Richard cenó aquella noche en casa de la Nana Carmella. Se había aficionado a los platos de la Nana Carmella y le gustaba mucho comer allí. En cierto sentido, estaba haciendo de la familia de Barbara su propia familia; los estaba asimilando como suyos, llenando un gran vacío que tenía dentro. La madre de Barbara había llegado a aceptar a Richard, y él se sentía en paz y como en casa cuando estaba allí.

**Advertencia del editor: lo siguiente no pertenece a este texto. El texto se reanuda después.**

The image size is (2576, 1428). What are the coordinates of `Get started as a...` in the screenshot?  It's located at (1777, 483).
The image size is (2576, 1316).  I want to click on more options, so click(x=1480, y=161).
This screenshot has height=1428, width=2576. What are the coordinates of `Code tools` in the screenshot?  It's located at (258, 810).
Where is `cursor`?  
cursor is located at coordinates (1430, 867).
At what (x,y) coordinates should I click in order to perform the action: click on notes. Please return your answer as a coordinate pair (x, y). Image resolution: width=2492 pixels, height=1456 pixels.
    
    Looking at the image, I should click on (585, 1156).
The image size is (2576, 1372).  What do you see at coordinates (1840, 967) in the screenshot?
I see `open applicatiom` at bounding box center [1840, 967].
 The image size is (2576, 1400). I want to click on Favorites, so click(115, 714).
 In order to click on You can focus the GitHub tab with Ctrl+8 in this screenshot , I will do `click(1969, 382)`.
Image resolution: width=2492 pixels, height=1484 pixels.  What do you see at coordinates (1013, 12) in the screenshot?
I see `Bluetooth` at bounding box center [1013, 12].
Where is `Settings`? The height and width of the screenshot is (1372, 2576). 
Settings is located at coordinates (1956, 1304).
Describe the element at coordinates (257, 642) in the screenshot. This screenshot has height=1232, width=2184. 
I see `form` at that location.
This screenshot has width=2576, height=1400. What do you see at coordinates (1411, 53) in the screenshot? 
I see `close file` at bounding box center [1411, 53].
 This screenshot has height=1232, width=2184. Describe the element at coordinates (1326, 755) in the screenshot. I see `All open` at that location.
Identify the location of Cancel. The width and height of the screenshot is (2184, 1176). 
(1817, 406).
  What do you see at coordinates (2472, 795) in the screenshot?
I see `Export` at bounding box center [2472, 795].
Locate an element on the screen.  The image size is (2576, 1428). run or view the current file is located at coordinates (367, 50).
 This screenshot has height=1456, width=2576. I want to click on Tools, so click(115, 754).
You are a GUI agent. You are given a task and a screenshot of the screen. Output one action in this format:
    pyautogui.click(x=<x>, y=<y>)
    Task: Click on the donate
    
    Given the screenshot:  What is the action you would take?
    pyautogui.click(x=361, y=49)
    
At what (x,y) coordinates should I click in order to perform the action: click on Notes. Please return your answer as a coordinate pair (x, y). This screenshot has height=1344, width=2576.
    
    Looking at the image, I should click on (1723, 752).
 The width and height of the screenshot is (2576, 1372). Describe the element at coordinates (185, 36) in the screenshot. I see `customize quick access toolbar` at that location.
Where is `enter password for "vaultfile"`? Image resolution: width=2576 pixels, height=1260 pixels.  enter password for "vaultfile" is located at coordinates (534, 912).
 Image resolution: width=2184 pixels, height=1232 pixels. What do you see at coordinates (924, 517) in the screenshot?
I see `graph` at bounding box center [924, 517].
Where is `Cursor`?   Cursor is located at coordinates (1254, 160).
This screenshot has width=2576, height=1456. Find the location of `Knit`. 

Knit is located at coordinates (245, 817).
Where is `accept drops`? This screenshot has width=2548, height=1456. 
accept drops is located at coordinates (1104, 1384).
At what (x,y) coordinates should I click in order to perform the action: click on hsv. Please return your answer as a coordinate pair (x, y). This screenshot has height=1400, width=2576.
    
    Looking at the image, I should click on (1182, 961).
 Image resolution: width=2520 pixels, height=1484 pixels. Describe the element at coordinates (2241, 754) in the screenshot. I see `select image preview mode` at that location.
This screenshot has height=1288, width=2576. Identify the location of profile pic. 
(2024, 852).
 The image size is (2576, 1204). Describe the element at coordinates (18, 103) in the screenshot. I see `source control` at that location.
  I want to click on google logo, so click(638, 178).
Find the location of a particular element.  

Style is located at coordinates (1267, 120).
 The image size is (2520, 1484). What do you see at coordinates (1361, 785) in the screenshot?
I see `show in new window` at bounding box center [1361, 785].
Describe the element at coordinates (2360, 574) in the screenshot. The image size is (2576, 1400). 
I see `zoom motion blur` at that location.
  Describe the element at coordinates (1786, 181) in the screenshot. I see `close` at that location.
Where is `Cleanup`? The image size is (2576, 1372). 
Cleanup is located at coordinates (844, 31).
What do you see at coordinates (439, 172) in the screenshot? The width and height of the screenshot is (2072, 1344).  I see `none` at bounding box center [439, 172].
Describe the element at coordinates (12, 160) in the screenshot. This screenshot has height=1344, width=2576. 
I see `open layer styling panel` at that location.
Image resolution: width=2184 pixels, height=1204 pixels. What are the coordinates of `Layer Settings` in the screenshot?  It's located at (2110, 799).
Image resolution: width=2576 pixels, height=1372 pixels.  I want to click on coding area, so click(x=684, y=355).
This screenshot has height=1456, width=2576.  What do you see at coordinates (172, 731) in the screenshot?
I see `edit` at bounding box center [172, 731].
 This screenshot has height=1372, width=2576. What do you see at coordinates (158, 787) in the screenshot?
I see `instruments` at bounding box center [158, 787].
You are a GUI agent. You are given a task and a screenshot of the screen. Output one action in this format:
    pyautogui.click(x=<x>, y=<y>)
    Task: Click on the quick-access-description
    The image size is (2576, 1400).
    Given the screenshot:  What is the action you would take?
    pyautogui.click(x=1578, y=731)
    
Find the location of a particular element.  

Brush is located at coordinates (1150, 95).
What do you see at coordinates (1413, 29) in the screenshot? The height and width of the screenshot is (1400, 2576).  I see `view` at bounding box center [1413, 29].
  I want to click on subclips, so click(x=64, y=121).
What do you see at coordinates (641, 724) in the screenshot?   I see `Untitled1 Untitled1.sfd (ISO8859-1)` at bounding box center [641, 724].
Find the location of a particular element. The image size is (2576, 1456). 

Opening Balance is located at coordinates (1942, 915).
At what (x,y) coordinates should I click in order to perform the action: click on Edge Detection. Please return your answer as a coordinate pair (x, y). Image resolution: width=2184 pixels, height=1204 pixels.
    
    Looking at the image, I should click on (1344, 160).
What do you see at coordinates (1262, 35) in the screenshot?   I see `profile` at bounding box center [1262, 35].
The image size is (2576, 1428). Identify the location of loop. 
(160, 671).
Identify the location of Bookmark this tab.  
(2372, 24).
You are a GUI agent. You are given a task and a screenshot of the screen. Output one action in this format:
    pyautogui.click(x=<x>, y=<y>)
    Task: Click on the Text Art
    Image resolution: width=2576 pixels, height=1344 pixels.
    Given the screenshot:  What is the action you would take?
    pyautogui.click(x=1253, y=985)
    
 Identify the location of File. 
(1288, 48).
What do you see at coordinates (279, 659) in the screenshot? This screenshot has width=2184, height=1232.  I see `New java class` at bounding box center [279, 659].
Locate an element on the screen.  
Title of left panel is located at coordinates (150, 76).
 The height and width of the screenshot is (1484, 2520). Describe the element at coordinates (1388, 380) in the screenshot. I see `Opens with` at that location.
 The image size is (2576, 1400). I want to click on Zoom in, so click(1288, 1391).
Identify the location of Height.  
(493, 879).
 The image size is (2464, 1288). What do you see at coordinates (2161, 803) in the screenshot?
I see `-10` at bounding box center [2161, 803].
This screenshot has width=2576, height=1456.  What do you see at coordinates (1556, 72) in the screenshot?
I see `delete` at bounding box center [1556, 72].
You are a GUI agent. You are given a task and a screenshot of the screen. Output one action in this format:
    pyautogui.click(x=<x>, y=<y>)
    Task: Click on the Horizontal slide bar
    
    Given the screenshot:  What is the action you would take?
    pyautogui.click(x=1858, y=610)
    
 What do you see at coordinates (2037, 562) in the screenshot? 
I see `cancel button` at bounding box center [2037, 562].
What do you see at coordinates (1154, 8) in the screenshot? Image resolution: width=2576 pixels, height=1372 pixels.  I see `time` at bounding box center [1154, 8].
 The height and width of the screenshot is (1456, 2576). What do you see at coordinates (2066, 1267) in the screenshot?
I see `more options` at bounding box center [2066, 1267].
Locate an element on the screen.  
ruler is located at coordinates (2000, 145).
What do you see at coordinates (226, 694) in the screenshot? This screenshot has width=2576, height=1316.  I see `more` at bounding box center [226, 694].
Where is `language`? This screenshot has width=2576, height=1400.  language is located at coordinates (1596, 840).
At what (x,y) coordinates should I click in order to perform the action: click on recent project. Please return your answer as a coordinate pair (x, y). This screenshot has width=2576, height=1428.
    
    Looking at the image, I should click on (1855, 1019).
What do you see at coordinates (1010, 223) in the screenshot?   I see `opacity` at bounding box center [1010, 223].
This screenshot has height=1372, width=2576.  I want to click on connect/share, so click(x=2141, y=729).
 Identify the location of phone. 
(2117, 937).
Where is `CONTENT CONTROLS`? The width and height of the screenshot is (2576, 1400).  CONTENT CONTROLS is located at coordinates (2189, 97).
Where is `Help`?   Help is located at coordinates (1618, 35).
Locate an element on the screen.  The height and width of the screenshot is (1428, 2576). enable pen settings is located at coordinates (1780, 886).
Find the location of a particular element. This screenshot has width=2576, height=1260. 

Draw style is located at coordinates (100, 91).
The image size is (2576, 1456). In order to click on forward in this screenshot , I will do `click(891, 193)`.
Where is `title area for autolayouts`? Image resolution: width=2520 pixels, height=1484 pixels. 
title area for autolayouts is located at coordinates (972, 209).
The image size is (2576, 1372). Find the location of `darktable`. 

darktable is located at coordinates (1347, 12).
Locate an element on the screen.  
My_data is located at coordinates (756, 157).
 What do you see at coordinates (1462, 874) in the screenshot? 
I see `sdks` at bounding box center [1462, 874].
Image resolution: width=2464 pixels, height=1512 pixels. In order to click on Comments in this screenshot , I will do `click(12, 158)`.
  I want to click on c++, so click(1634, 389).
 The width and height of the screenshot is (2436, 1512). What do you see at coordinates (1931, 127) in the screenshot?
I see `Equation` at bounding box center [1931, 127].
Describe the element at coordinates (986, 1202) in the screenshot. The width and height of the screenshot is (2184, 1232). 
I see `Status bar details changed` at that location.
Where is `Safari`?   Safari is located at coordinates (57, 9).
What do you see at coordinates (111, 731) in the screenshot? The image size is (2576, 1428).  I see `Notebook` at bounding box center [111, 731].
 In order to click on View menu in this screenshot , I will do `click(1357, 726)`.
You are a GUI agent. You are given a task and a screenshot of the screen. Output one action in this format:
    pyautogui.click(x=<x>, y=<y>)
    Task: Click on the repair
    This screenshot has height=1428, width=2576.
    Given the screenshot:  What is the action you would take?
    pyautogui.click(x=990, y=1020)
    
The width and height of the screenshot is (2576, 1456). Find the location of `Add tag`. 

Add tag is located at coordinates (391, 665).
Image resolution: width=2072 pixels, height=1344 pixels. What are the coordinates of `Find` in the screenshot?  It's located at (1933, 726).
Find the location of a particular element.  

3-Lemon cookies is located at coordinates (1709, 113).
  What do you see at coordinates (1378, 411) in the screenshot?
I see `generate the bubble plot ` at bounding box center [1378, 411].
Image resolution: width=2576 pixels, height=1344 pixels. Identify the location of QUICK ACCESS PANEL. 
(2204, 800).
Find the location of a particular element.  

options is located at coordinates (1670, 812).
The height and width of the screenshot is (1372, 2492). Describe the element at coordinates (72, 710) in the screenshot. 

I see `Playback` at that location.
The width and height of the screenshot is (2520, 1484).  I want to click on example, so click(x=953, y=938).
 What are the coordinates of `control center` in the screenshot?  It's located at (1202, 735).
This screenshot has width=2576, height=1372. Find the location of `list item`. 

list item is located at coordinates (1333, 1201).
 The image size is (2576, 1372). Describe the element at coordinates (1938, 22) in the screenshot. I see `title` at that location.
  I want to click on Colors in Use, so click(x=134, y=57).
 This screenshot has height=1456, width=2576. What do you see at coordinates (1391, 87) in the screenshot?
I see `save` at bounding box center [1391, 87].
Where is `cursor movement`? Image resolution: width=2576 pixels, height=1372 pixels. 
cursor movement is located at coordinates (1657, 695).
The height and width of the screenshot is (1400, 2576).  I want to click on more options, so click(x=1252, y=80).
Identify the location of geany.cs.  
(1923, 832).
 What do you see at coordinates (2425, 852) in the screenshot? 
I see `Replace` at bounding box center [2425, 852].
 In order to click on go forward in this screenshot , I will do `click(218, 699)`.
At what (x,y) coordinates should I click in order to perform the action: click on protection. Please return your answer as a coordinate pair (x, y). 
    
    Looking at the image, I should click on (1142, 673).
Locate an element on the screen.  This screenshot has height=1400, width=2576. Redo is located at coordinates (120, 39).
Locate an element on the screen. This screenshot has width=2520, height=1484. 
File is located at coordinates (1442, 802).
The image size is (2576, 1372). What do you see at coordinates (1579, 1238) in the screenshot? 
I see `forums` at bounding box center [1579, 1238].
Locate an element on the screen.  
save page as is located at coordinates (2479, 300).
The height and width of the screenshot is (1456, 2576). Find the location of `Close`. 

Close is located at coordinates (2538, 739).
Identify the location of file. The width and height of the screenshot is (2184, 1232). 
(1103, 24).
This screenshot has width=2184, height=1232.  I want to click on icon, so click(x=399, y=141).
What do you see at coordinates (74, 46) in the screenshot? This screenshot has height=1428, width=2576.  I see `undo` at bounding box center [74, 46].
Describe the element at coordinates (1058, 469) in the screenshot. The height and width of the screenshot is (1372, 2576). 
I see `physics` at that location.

A lo largo de las semanas y de los meses siguientes, mientras se acercaba la primavera, Barbara se sentía atrapada en una especie de telaraña pegajosa de la que no podía salir. Cuanto más se revolvía, más se enmarañaba. Richard era casi siempre bastante agradable, amable hasta caer en el servilismo. Podía ser muy divertido y de trato agradable. Pero no dudaba en pegarle, en apretarle la garganta, en amenazar con matarla a ella y a su familia. Barbara adoptó la postura de pensar: Mejor que me haga daño a mí que no a nadie de mi familia.

Cuenta que en un momento dado fue a hablar con la Policía, y le dijeron que si lo detenían por agredirla, saldría de la cárcel al poco tiempo, y ella creía que saldría con intención de matarla. Ya sabía que llevaba encima pistolas, además de un cuchillo.

Barbara pensó muchas veces en decírselo a su tío Armond y al hermano de la Nana Carmella, que era jefe de Policía de North Bergen, pero estaba absolutamente convencida de que si les contaba los malos tratos que le aplicaba Richard, le plantarían cara sin falta, y también sin falta Richard acabaría matándolos y enterrándolos en alguna parte. Él le decía abiertamente que haría eso. Ella lo creía. Calló y soportó los malos tratos, que no hicieron más que empeorar.